Like its peers in the Asia-Pacific region, Qantas also saw a sharp turnaround in its freight division as the lack of international flights created a temporary shortage of cargo space because of increased demand.
Meanwhile, Air New Zealand also benefited from strong cargo demand. Its cargo revenue in its fiscal first half ending Dec. 31 jumped 91% compared with the same period a year earlier to 373 million New Zealand dollars ($275.6 million).
Still, that was not enough to make up for the loss of international passenger capacity, resulting in the national carrier swinging to a net loss of NZ$72 million, compared with a NZ$101 million net profit a year earlier. Total revenue for the six months slumped 59% to NZ$1.2 billion, largely due to the impact of border restrictions on international travel.
Air New Zealand, which in August reported its first annual loss in 18 years for the 12 months ending June 30, 2020, said it has cash and undrawn facilities of more than NZ$700 million, thanks to a loan from the New Zealand government -- its majority shareholder. It also previously announced a potential capital raising before the end of June.
The airline said it had burned through more than NZ$1 billion in cash reserves since the start of the pandemic, but it expects the spending rate to slow down in the second half of the current fiscal year ending June 30. It already has laid off a third of its 12,000 staff, grounded aircraft and subleased office space.
Air New Zealand Chairman Therese Walsh said she was optimistic the changes made to the business over the past year had set up the airline well for when borders reopened.
"This will be pivotal as we enter recovery mode as it means we will not only be highly cost-effective but with the changes we have made to our fleet, we will also have one of the most modern, efficient fleets in the world," she said in a statement.
Both Qantas and Air New Zealand indicated that international travel would likely remain subdued even after borders open. That means their medium-term prospects will largely be determined by domestic operations.
Air New Zealand already has taken a lead over the larger Qantas. The airline said its domestic capacity has reached 76% of pre-pandemic levels, resulting in 1,800 flights during the six months ending Dec. 31, which helped move 4 million passengers across the country.
Qantas, which earns the bulk of its profit in the domestic market, has been particularly affected by state border closures in Australia amid a second wave of COVID-19 infections in Victoria and smaller outbreaks in Queensland and Western Australia.
The airline said that state-border restrictions will continue to be an overhang on its fiscal second-half financials. It is estimating that its earnings before interest, taxes, depreciation and amortization, or EBITDA, will be lower by AU$350 million to AU$450 million due to domestic border closures since the end of December.

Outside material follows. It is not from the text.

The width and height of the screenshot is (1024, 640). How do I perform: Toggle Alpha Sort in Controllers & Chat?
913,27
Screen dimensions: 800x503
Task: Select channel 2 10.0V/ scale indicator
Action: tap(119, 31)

The airline also is facing increased competition on some of its main domestic routes from a restructured Virgin Australia -- now under the stewardship of U.S. private equity company Bain Capital and local carrier Regional Express Holdings -- which will start operating flights on the lucrative Sydney-Melbourne route starting on March 1.
In a nod to the tough market conditions, all three domestic carriers have been offering tickets at promotional prices ranging from AU$50 to AU$150 over the past few weeks.
In an effort to put pressure on its smaller rival, Qantas also has started operations on several regional routes previously operated only by Regional Express, prompting the smaller airline to raise the issue with Australia's competition regulator earlier this month.
Shares of Qantas were up 2.9% to AU$5.16 in afternoon trading on the Australian Securities Exchange, while Air New Zealand's shares were up nearly 1% to NZ$1.59.